Stuck Items: The crossbow is always in the first spell slot.
Shout Out: At the end of a wave, the Apprentice may invoke Charlie Sheen's "Winning!" line.
Smash Mook: The Ogres can take a lot of punishment, and also cause much more damage if they should reach your rift. They aren't affected by physics-based traps unless you upgrade them specifically to do so.
Springs Springs Everywhere: Spring Traps. Though, these affect the enemies rather then you, and always launch them in a specific direction, which you set when first placing them.
Stripped to the Bone: The acid bombs from the DLC Alchemist's Satchel inflict this on enemies, as do the automatically-refilling vats of acid in the Lost Adventures DLC.
This Loser Is You: The game starts with The Apprentice's master dying by cracking his head open on a rift staircase.
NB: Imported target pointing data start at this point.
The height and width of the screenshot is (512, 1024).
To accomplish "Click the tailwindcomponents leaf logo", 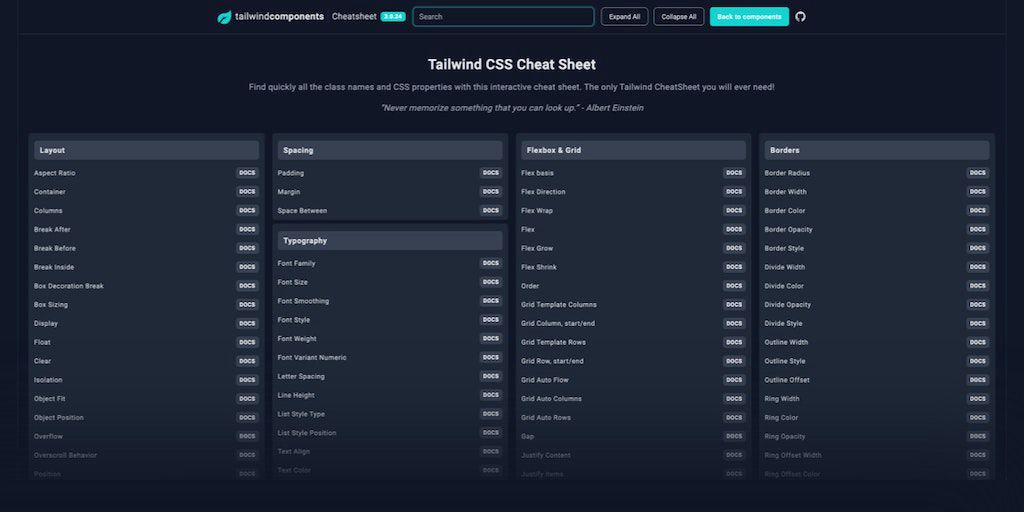I will pos(224,17).
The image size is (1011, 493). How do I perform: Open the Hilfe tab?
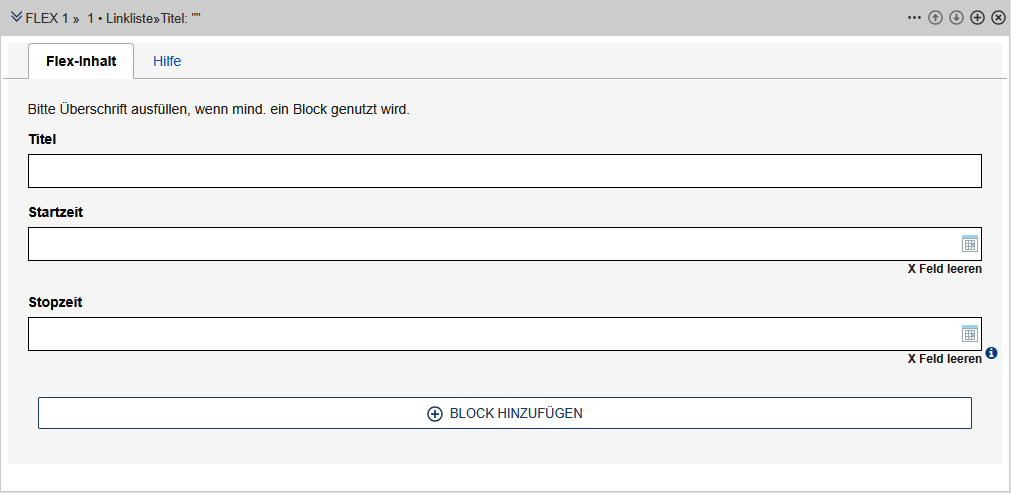(167, 61)

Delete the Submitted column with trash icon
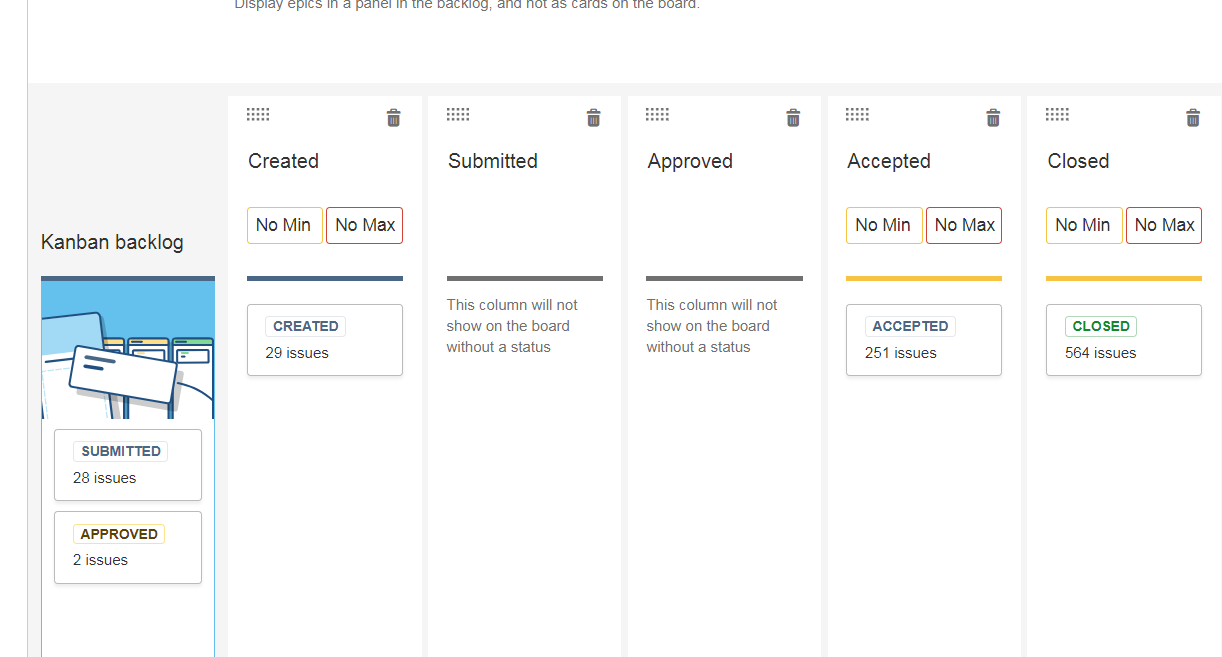click(593, 118)
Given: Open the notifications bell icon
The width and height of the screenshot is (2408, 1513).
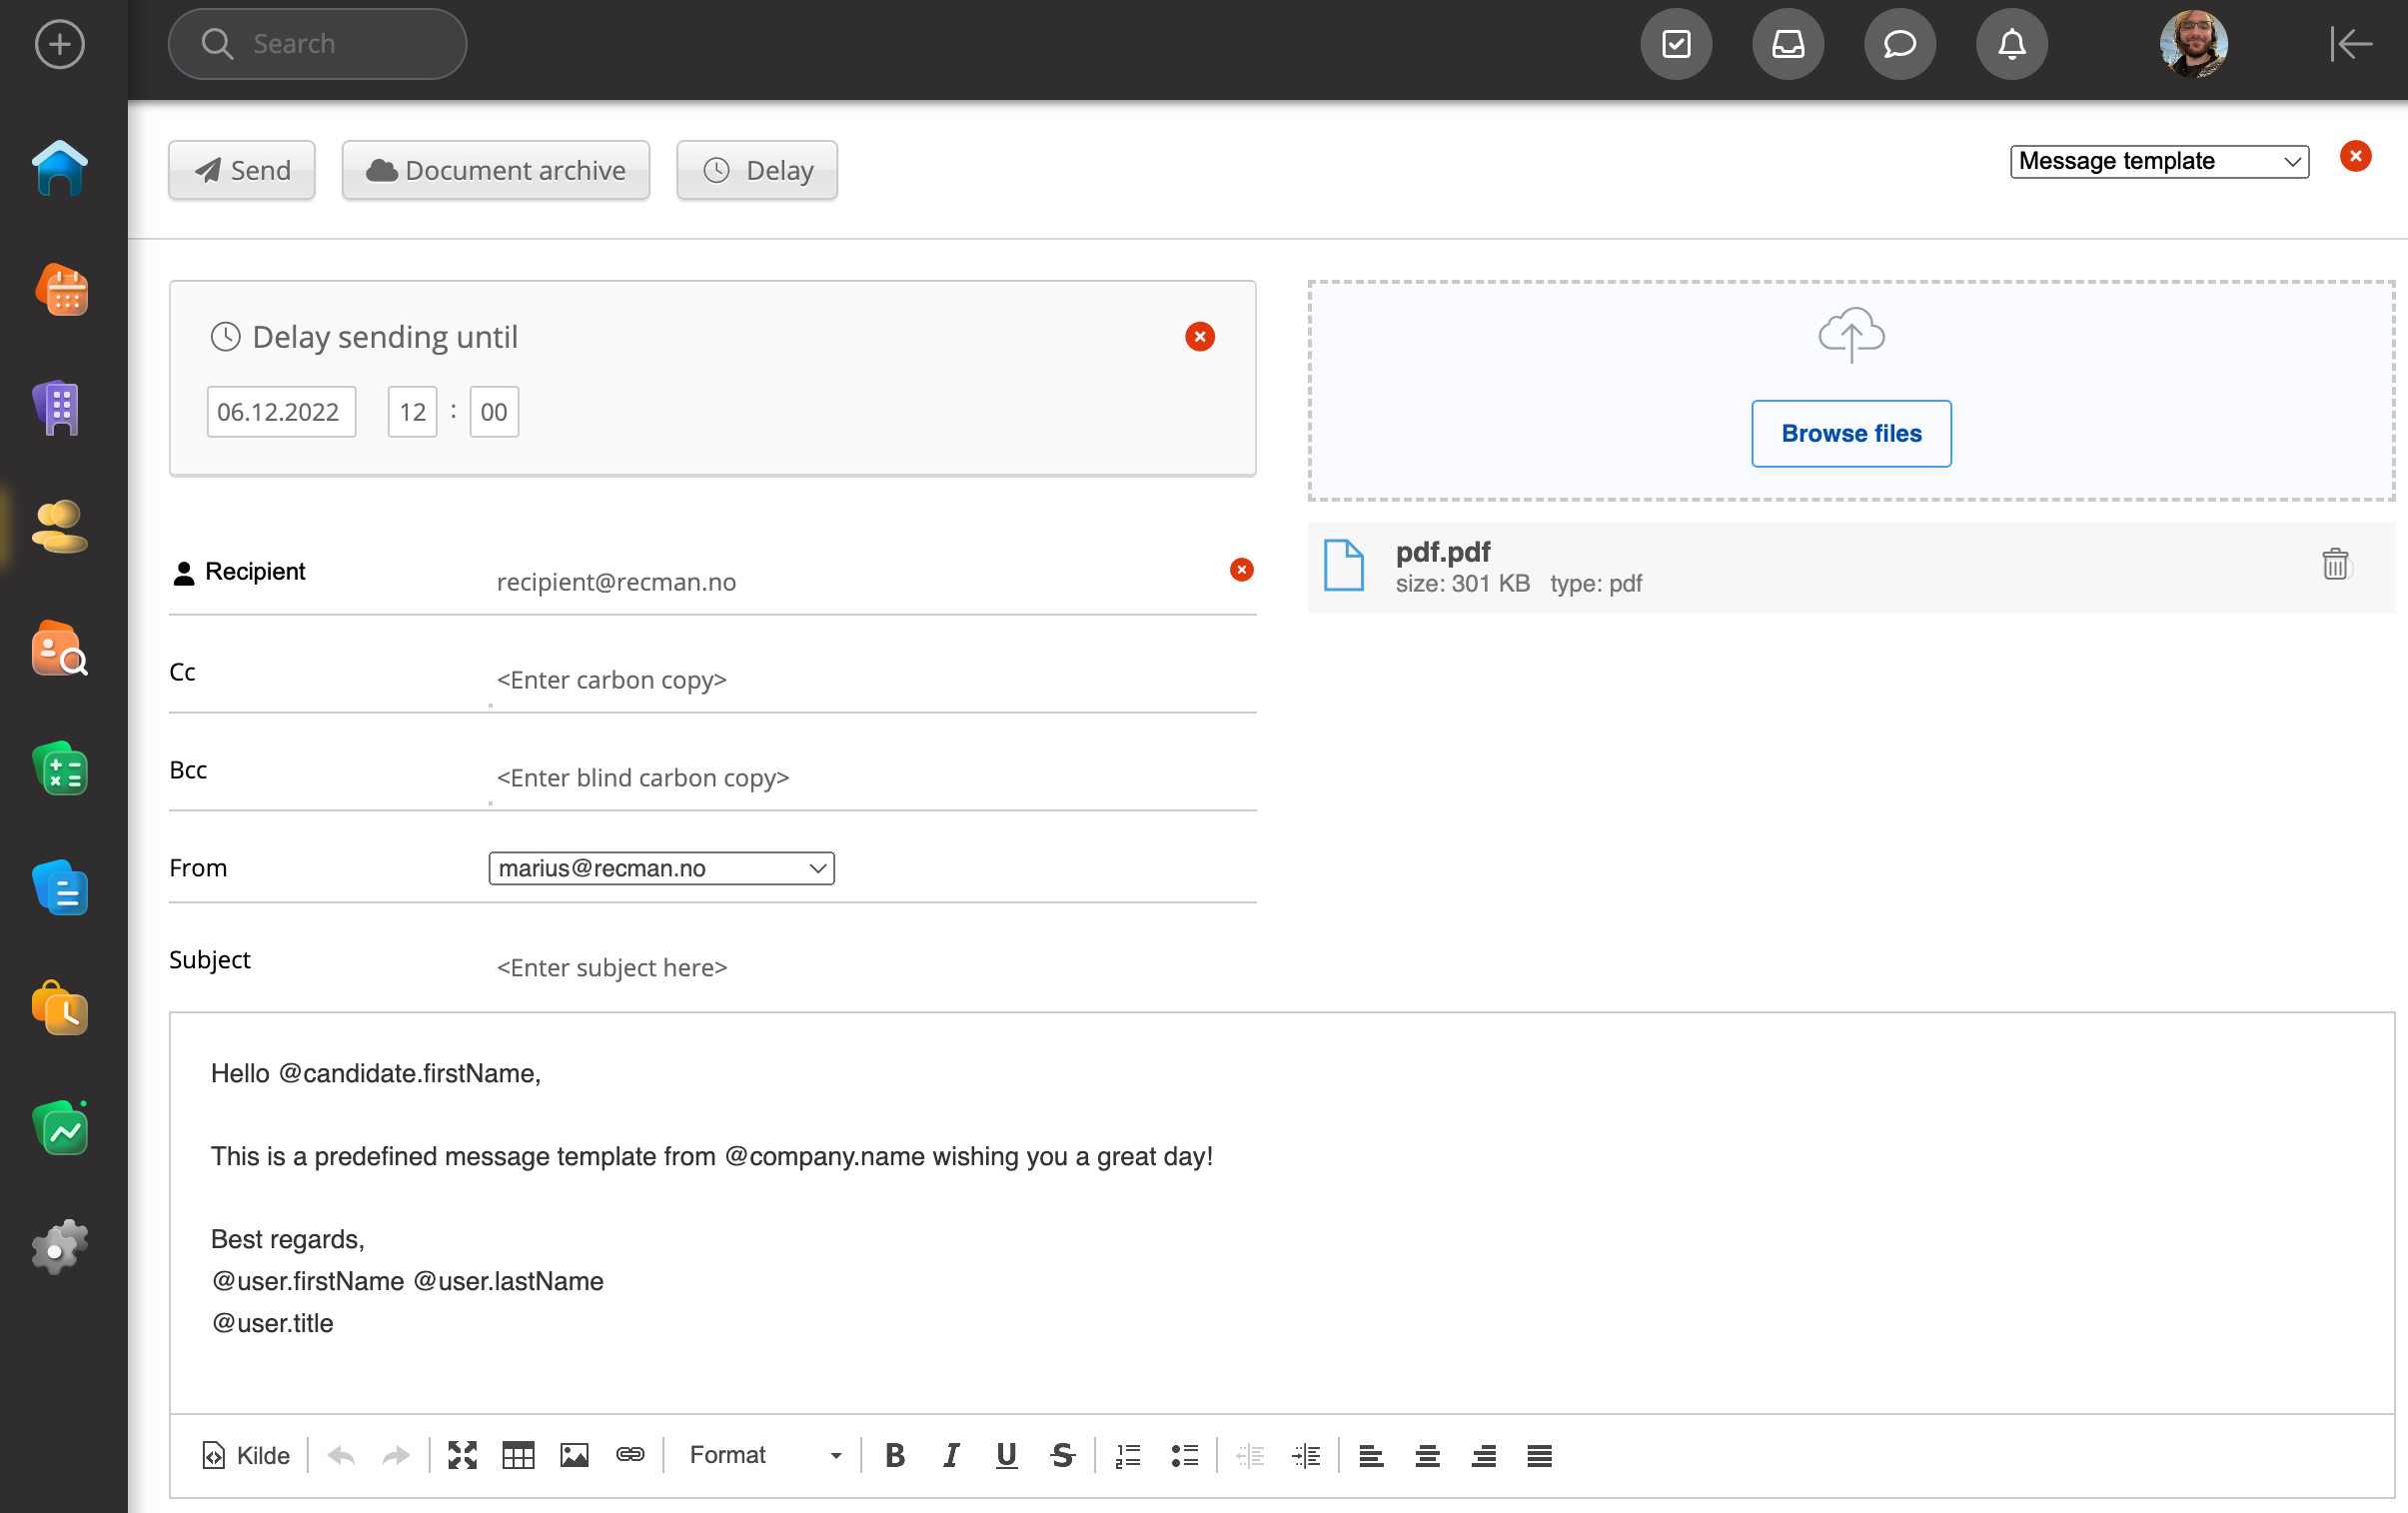Looking at the screenshot, I should point(2011,44).
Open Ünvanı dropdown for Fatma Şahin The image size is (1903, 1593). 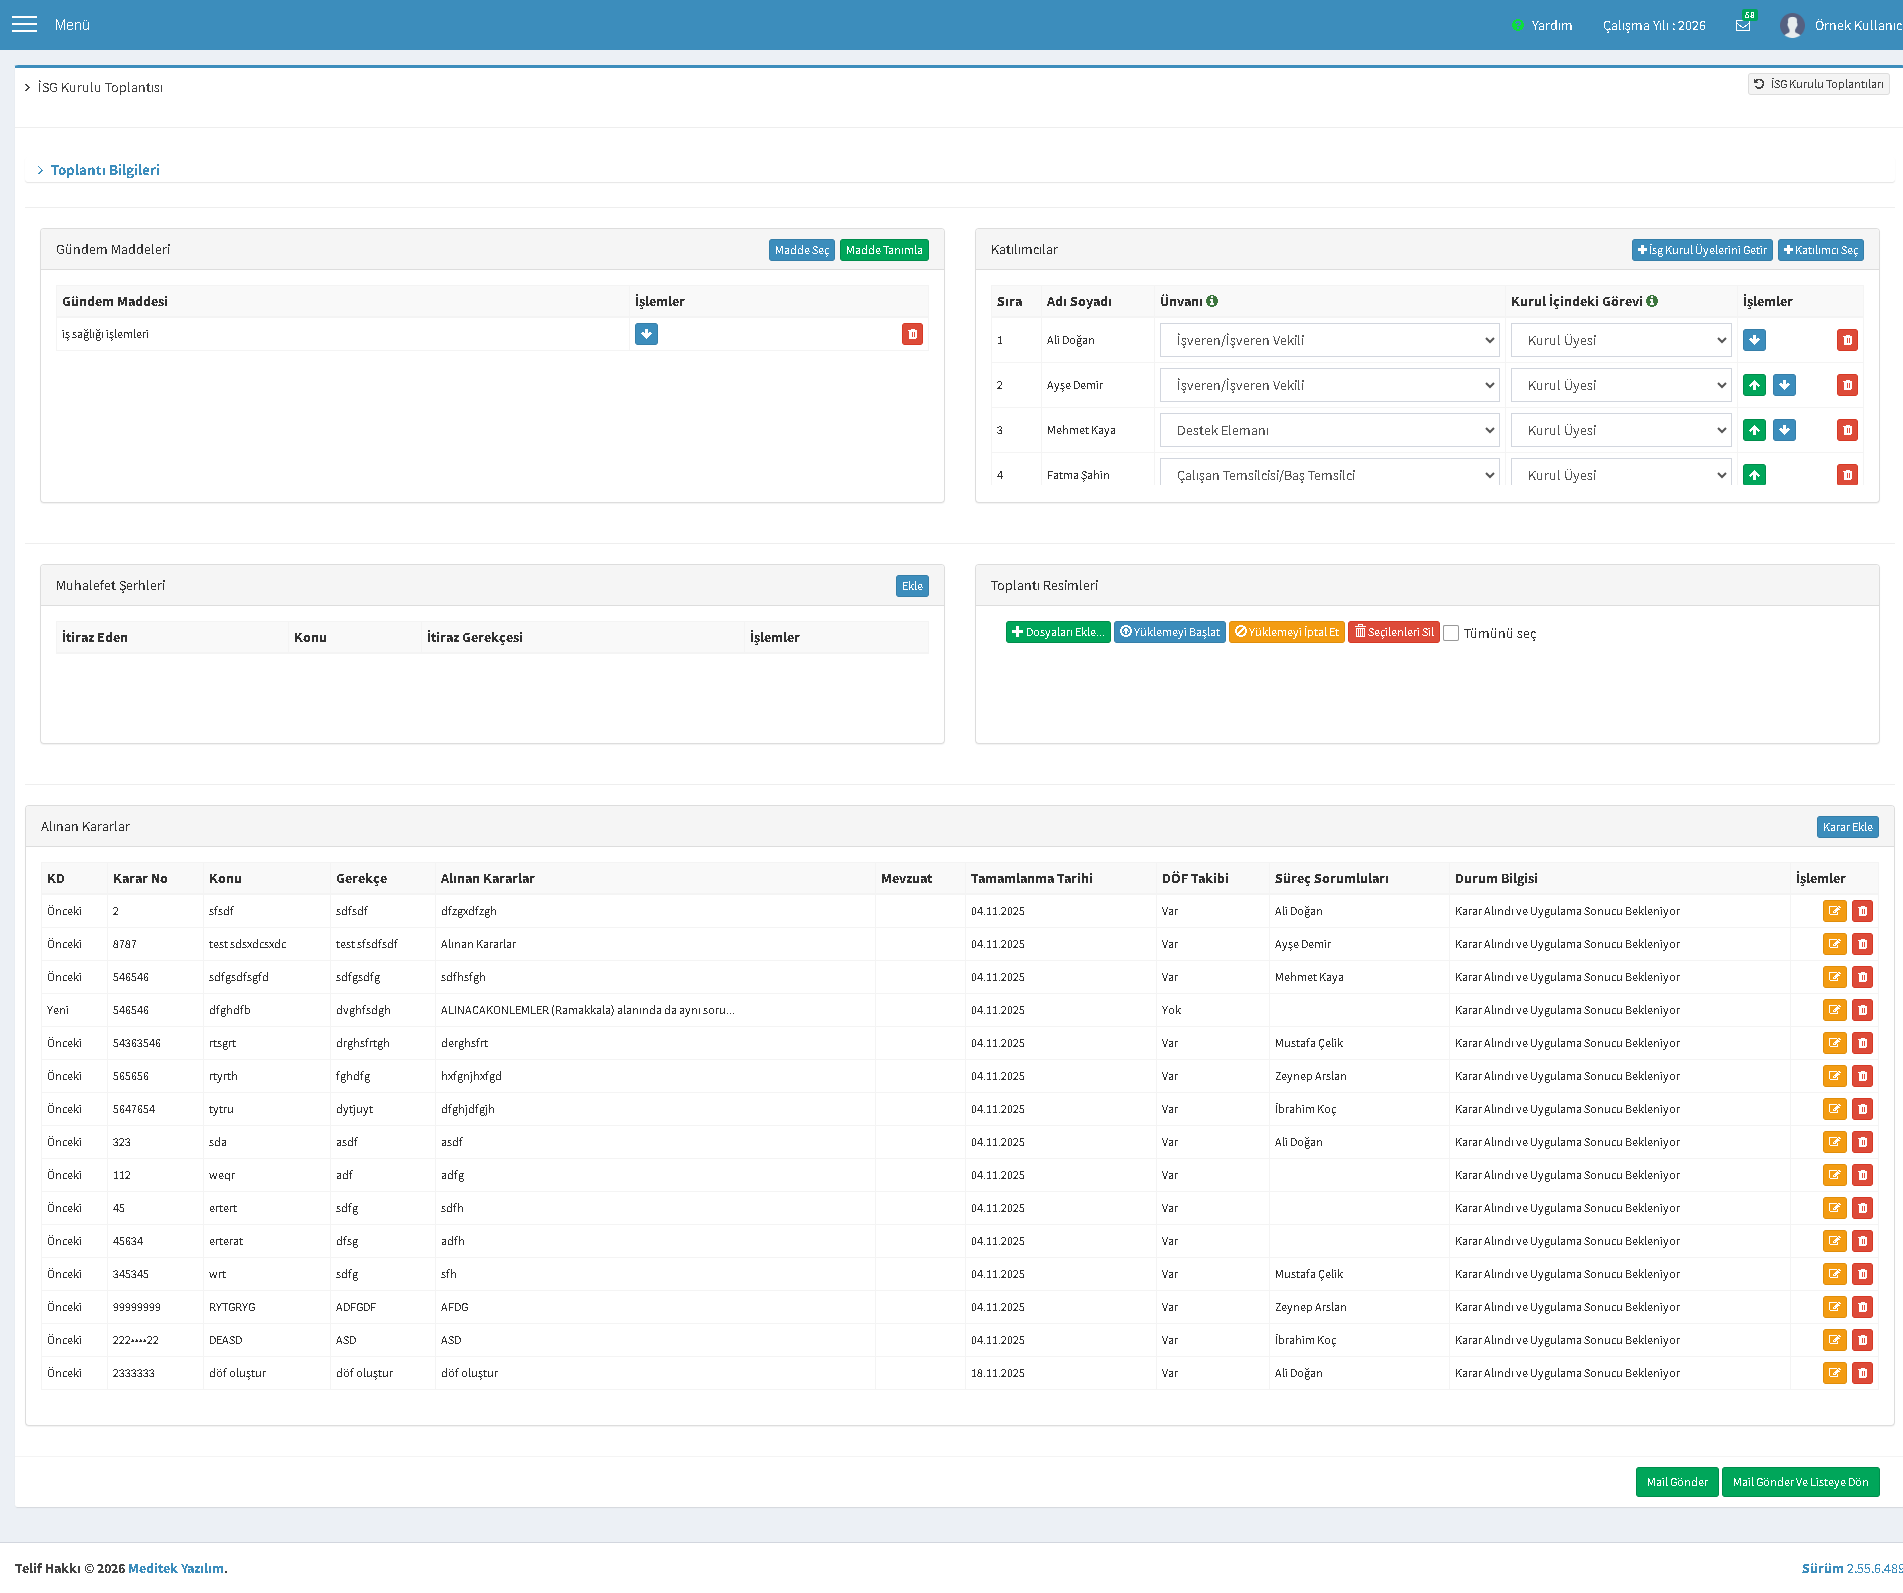coord(1329,474)
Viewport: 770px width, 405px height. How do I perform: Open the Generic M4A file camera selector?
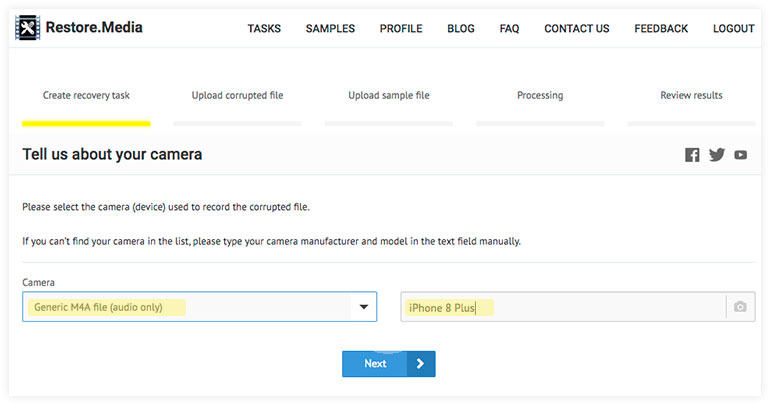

As he's dying he reflects on his awesome Orc slaughtering accomplishments and goes on to say hope is lost now that it's up to The Apprentice given his rather low opinion of him.
Too Dumb to Live: The traps aren't exactly hidden or anything. The Orcs will blindly run into them anyway. Good for you.
Some of the comments the orcs make about the sorceress in their head suggests at least part of this is her forcing them onward.
Hilariously, the orcs often remind each to watch out for traps, and then proceed walking onto said traps themselves, along with the ones who were warned.
Vent Physics: Vent Traps launch enemies up in the air, opening them up to further attacks.
The Un Fought: You never actually fight the sorceress, it is heavily implied at the end she dies at the hands of the orcs after losing her magical control over them.
We Need a Distraction: Orcs will stop to attack bomb barrels, Decoy traps and guardians. Paladins are especially good at this, tanking groups of Orcs while you hit them with an Area of Effect attack. Kobolds will run right past them.